Waste will kill ipv6 too

William Herrin bill at herrin.us
Fri Dec 29 00:38:17 UTC 2017


On Thu, Dec 28, 2017 at 7:24 PM, Ricky Beam <jfbeam at gmail.com> wrote:

> Back to the main theme... artificially cutting the address space in half,
> just makes the point even stronger. IPv6 address space is, in fact, half as
> big as people think it is, because we've drawn a line at /64


Hi Ricky,

Your math is a little off. Drawing the line at /64 doesn't cut the address
space in half, it shrinks it by roughly 19 orders of magnitude. There are
10^38 IPv6 addresses but only 10^19 IPv6 /64 LANs.


-- and the catastrophic part is people *ARE* wiring that into hardware.
> Every example I've seen people bat around about just how big 2^128 is,
> ignores the reality of Real World Networking(tm). They ignore
> infrastructure. The ignore route table size. They ignore the sparse nature
> of hierarchical address assignment. In the "10B people === 10B /48's"

**PROVIDED INFORMATION**

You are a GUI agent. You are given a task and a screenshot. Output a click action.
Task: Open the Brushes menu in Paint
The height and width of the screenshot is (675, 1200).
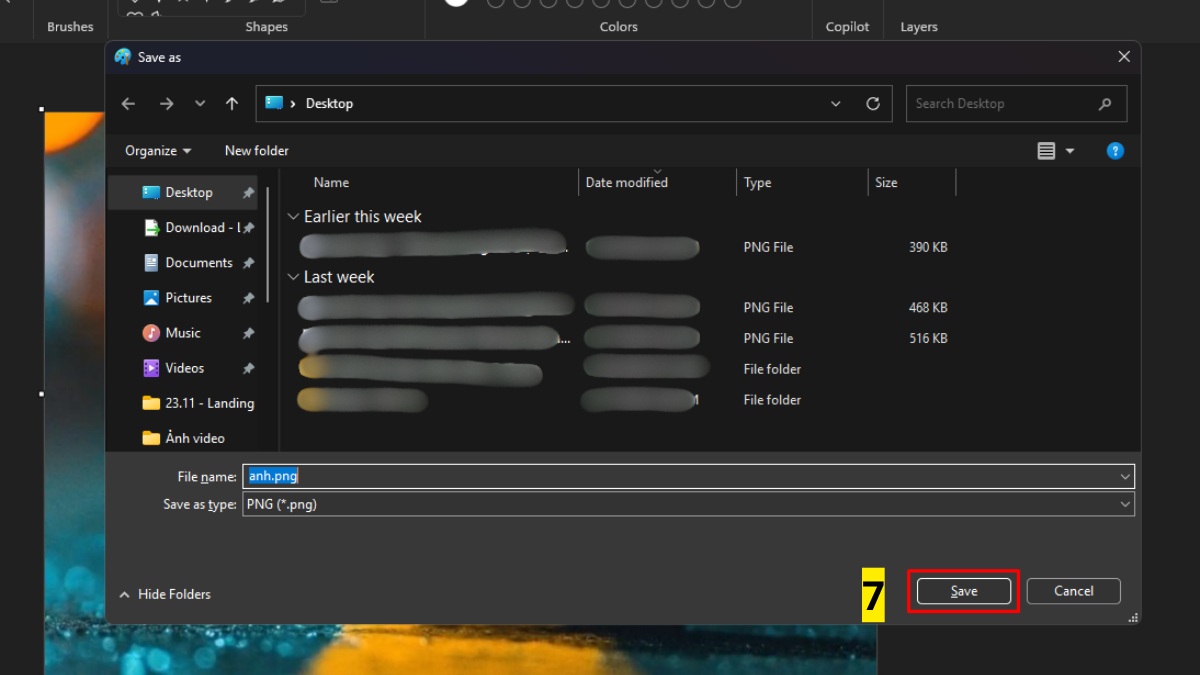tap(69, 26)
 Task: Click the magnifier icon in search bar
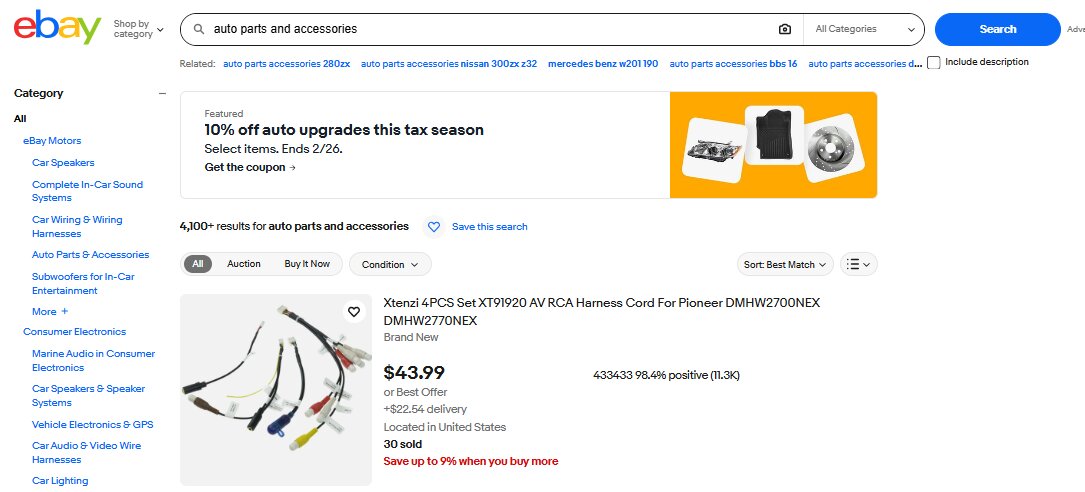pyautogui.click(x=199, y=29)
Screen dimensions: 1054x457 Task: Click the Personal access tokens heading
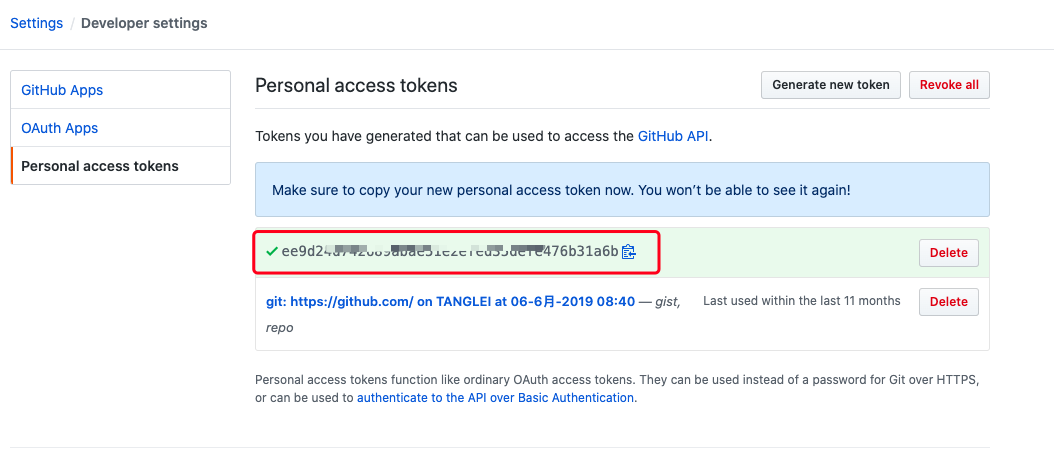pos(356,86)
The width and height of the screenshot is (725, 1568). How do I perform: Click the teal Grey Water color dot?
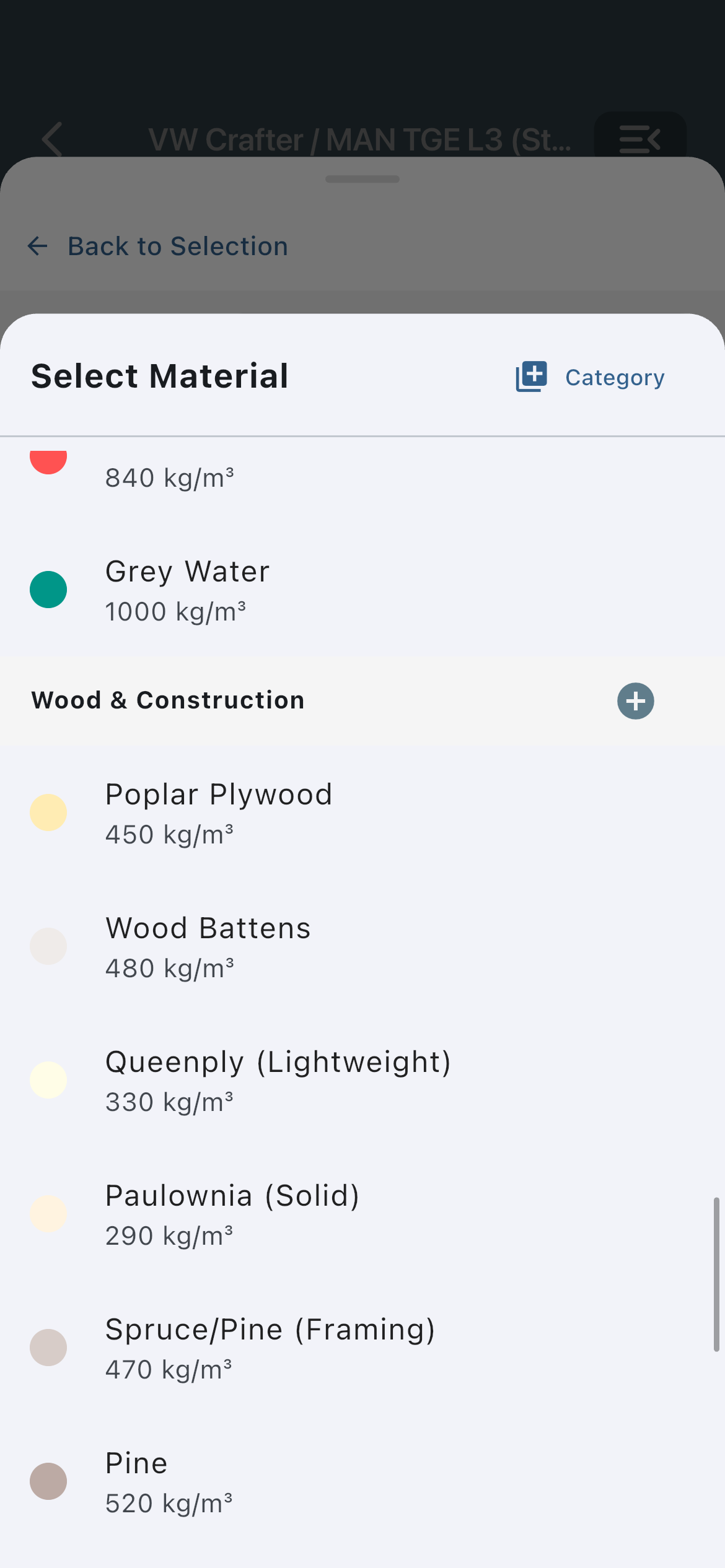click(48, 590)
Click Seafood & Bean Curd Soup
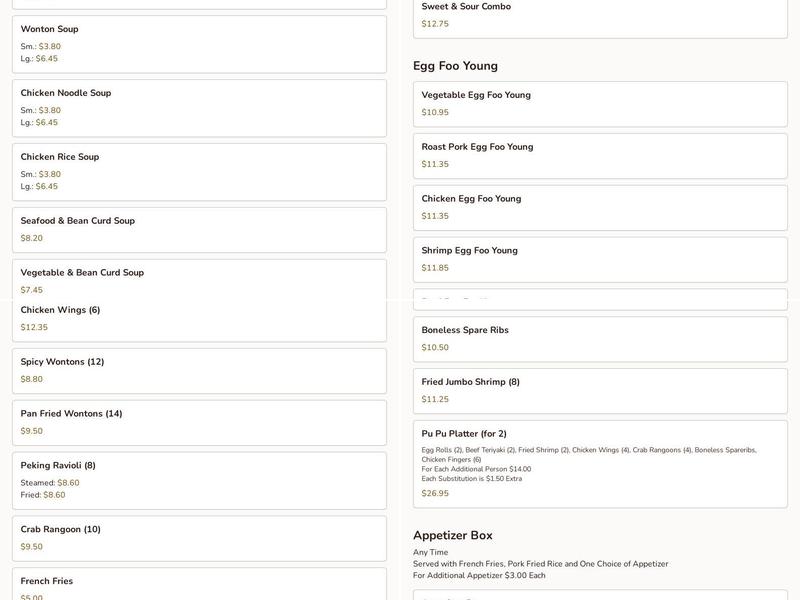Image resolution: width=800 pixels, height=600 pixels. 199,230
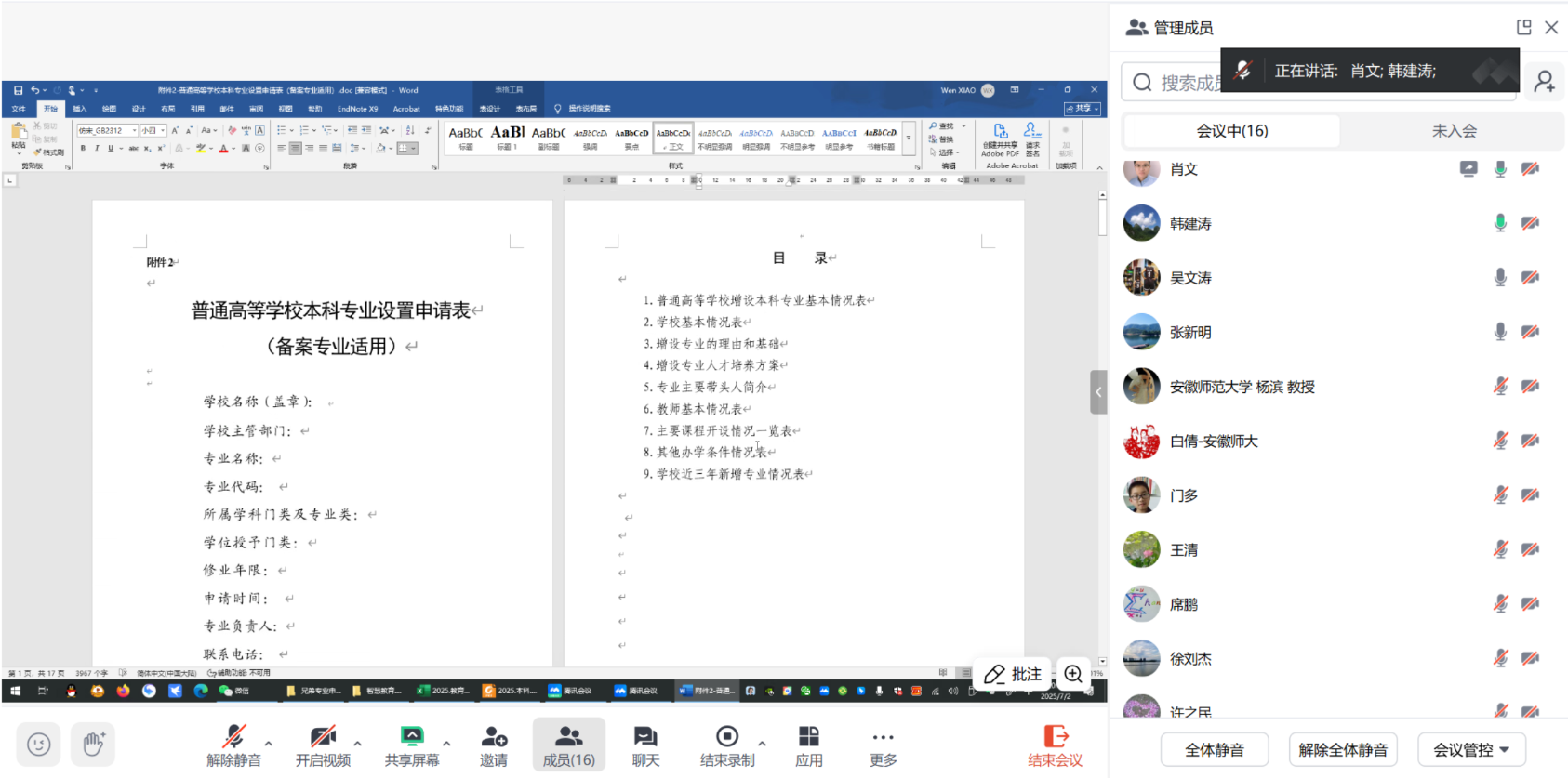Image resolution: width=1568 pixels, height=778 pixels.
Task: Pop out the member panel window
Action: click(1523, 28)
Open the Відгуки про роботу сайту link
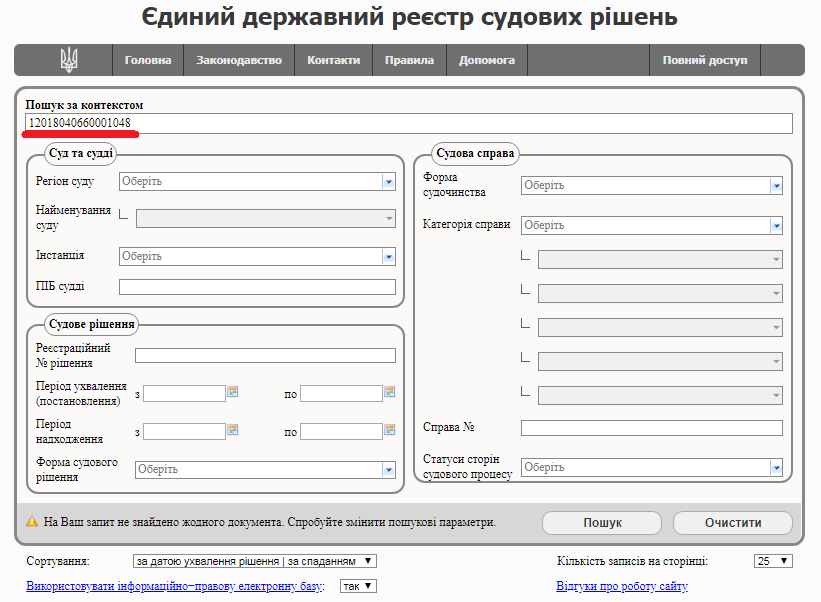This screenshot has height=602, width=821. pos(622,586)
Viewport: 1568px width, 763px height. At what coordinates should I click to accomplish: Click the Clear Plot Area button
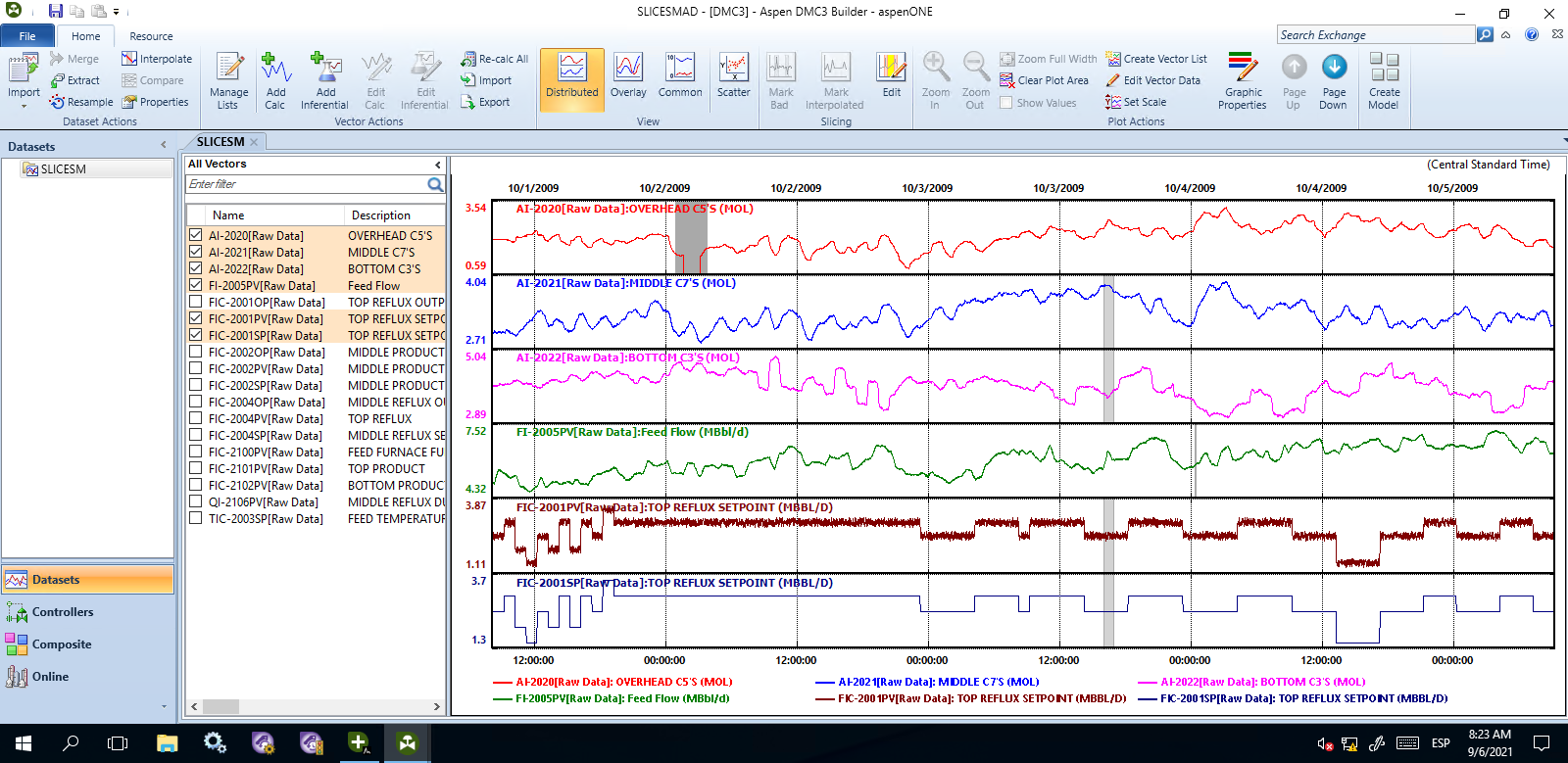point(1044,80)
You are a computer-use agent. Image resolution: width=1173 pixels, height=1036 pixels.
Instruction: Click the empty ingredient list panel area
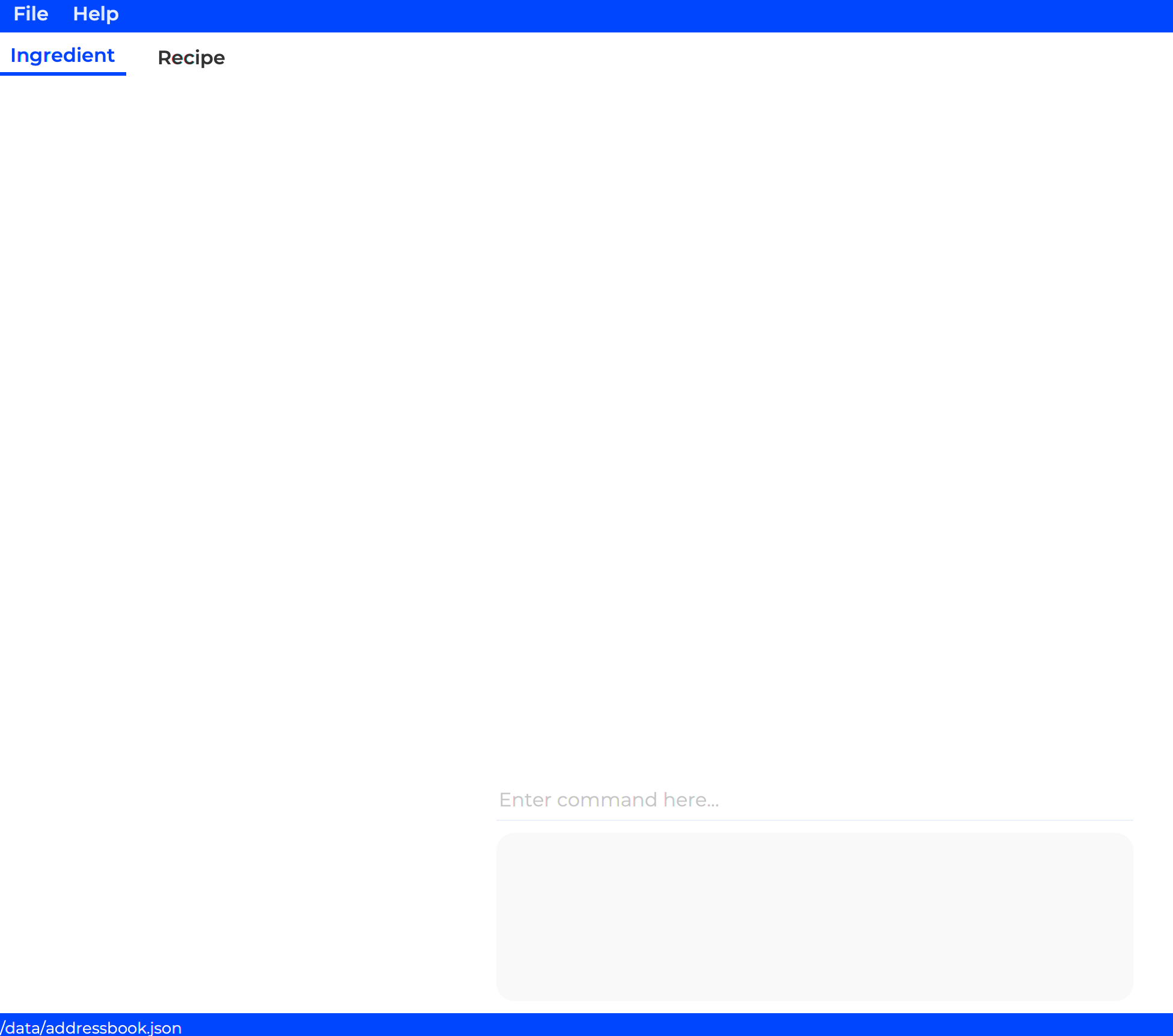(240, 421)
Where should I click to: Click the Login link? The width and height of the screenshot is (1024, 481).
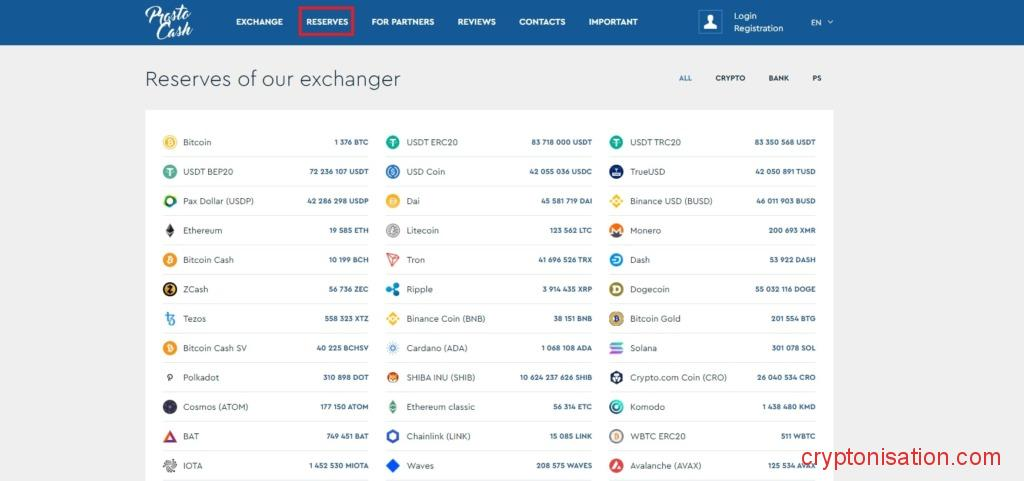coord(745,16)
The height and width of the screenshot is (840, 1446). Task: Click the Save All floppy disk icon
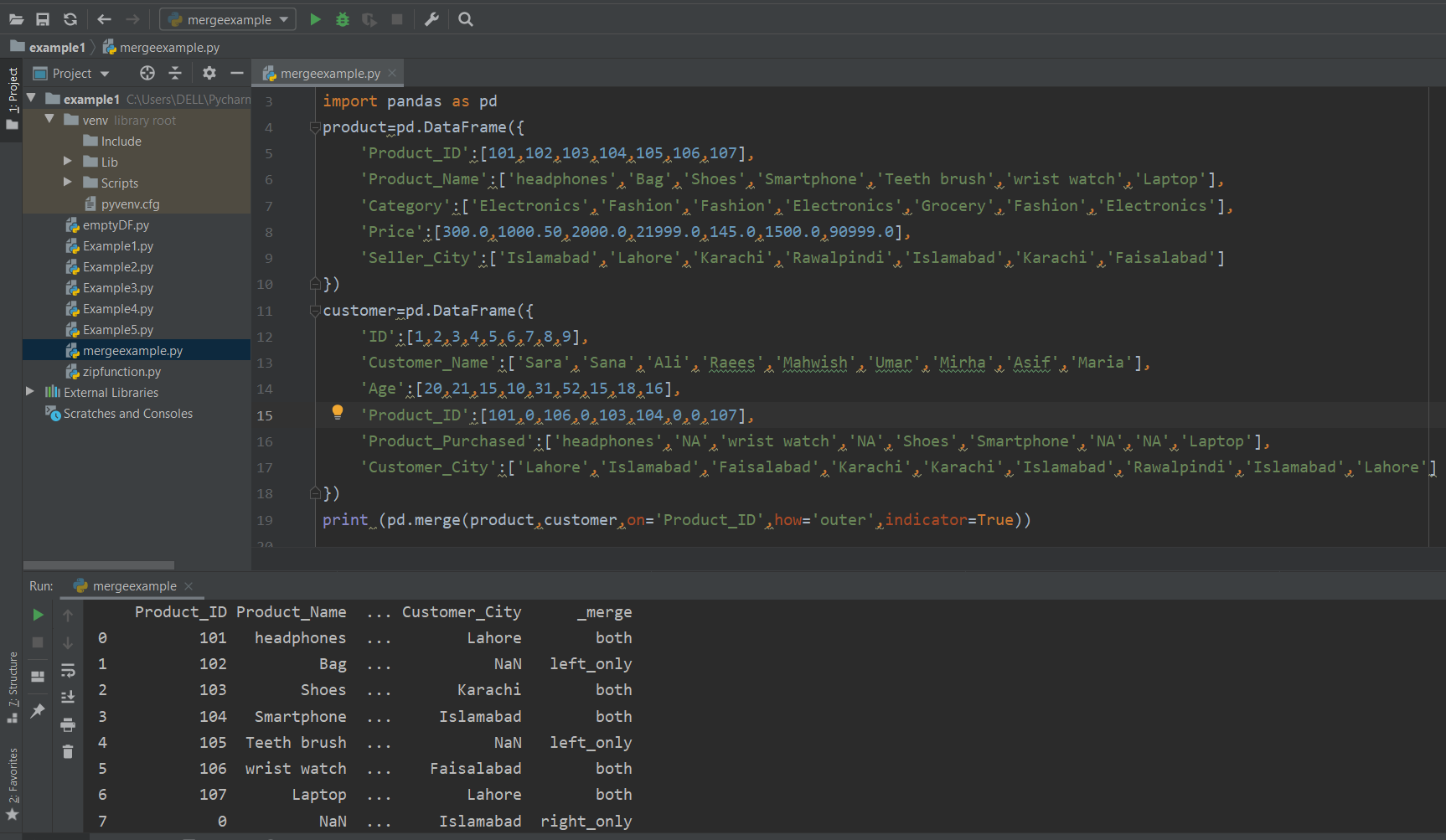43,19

**PARTS OF THE EXERCISE**
A) Retype the IPv6 post, starting with "Your math is" and going on through "IPv6 /64 LANs.".
B) According to the IPv6 post, why is it wrong to say that drawing the line at /64 cuts the address space in half?
These entries have nothing to do with the IPv6 post.

**RESULTS FOR THE EXERCISE**
A)
Your math is a little off. Drawing the line at /64 doesn't cut the address
space in half, it shrinks it by roughly 19 orders of magnitude. There are
10^38 IPv6 addresses but only 10^19 IPv6 /64 LANs.

B) Drawing the line at /64 shrinks the address space by roughly 19 orders of magnitude, not by half. There are 10^38 IPv6 addresses but only 10^19 IPv6 /64 LANs.